CYBER SECURITY PREOCCUPIES FEDERAL IT MARKET
Between the RSA Conference, the Cyber Shockwave show, and release of a topline view of the Comprehensive National Cybersecurity Initiative (CNCI), cyber security climbed into the Top Ten charts in recent days. The real work of securing federal networks remains a day-in, day-out effort of constant vigilance. Two of these events converged, when White House Cyber Security Coordinator Howard Schmidt chose the annual RSA event to release the CNCI.  -> Read More

 

Complete Articles for March 1, 2010
  • Cureton Settles In As NASA CIO
    Linda Cureton
    Linda Cureton

    Almost everything at NASA is in flux. Most of all, its very mission. For NASA's 2011 budget request, the Obama administration seeks to reverse the course the Bush administration had for the agency, with near-term missions to the moon via the large and expensive Constellation program, which would be zeroed out. Instead, the plan is for use of commercial lift capability to take astronauts to the International Space Station once the Shuttle program ends this year, followed by an interim period in which NASA uses Russian Soyuz space "taxi" services. The budget request has touched off intense debate in Congress, and at this point the future of U.S. human space travel is a question mark.

    Research missions, though, involving unmanned spacecraft will continue to be a major component of what NASA does. So regardless of what its future turns out to be, that future will involve the acquisition and processing of data and information.

    Linda Cureton is responsible for that information future, having moved up a notch at the end of September 2009 from the CIO slot at NASA's Goddard Space Flight Center to the CIO slot for all of NASA.

    "I had to hit the ground running," she said simply. First order of business was getting a handle on some of the agency-wide programs, such as I3P, NASA's Information Technology Infrastructure Integration Program. It consists of five acquisitions, four of which are on the street as RFPs under the leadership of Deborah Diaz. The last to be released was to be NASA Enterprise Data Center. "NEDC, we're still working on that,"Cureton said. At the end of February, the NEDC RFP was postponed until the fall of this year. More on that below, but it relates to an issue important to Cureton and NASA, namely cloud computing.

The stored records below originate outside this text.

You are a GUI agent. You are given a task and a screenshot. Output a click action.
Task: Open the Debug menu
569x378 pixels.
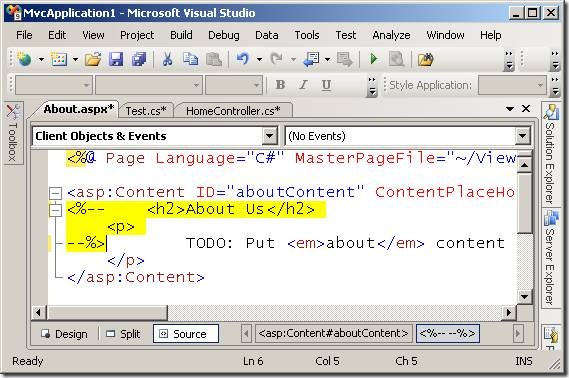(x=224, y=35)
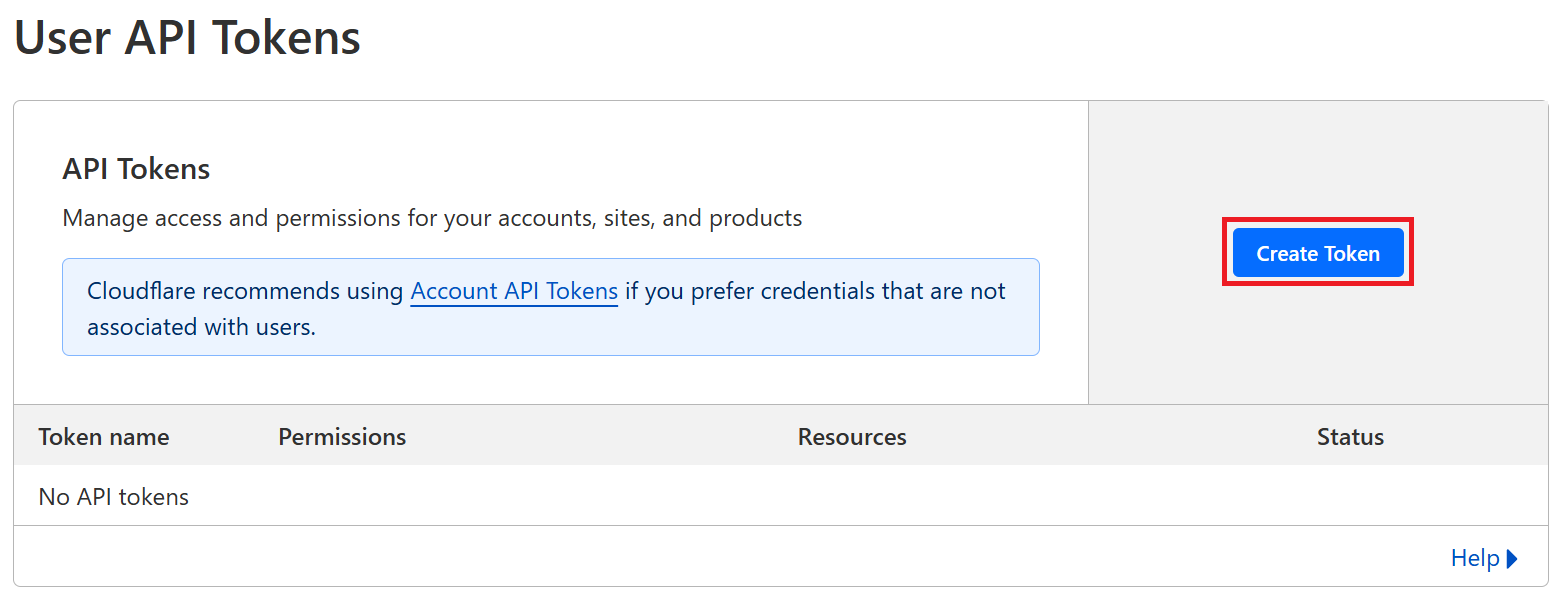Image resolution: width=1552 pixels, height=595 pixels.
Task: Click empty footer area left of Help
Action: click(700, 557)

    With respect to cloud computing, "people are asking security questions. The dilemma of the innovator is looking at those issues and pushing through to something new," Cureton said. She added, "The cloud computing model has benefits you can't ignore. The perceived barriers keep you from looking."

    The ideal requirements that can be met with a cloud model, Cureton said, are "elastic and unclassified."  Elastic means that the total computing requirements may not be known at the outset, or may have to scale quickly up or down.  Another example is when the computational need may come to an end, such as at the conclusion of an experiment or mission.

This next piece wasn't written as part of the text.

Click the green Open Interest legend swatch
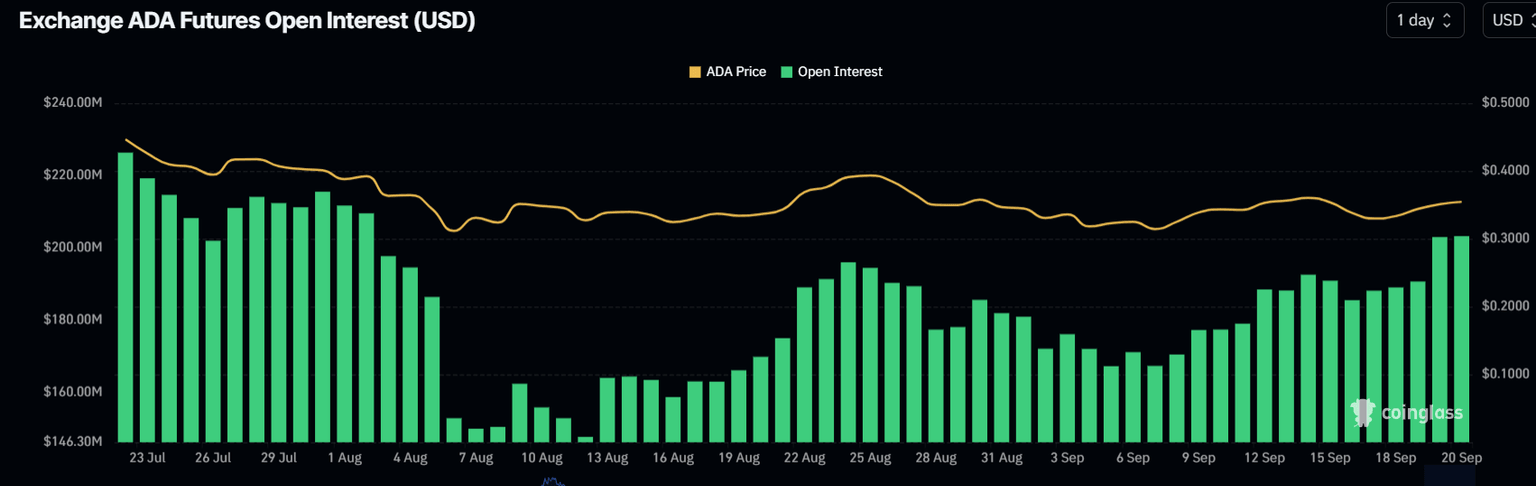This screenshot has width=1536, height=486. 787,72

    "You can save a lot of money when there's not a solid requirement. Cloud gives elasticity and flexibility. It's not a silver bullet for everything, but it lends itself well to NASA." She pointed out that NASA itself is tinkering with its own Nebula cloud computing facility at NASA Ames Research Center in California.

    A believer in the value of online collaboration, Cureton said she would like to expand the Spacebook concept she helped establish at Goddard. "Collaboration is why I advocated Spacebook. It's where a unified network comes in and a mature enterprise architecture process, so we can build things that make collaboration easier," she said. Thus, "Spacebook is being considered for the whole agency."

    With respect to the future NASA mission and purpose, while the politicians decide, Cureton said she will stick to the basics as CIO. "With the new mission, we'll discuss what the new budget means. But you still need usable information. [The need to] share information, for cyber security and for demonstrating the value of the IT investment—that's all unchanging."

    Since her promotion to NASA CIO, Cureton said, she laments that she hasn't had as much time to keep up with her blog, a more highly personal online testimony than is typical for high level federal career managers.

    "I didn't have the time to keep up, but I resolved I would. I'm still a zealot about web 2.0 and social media," Cureton said. "I wanted to learn firsthand how it worked. You can't ignore the power of the trust it creates."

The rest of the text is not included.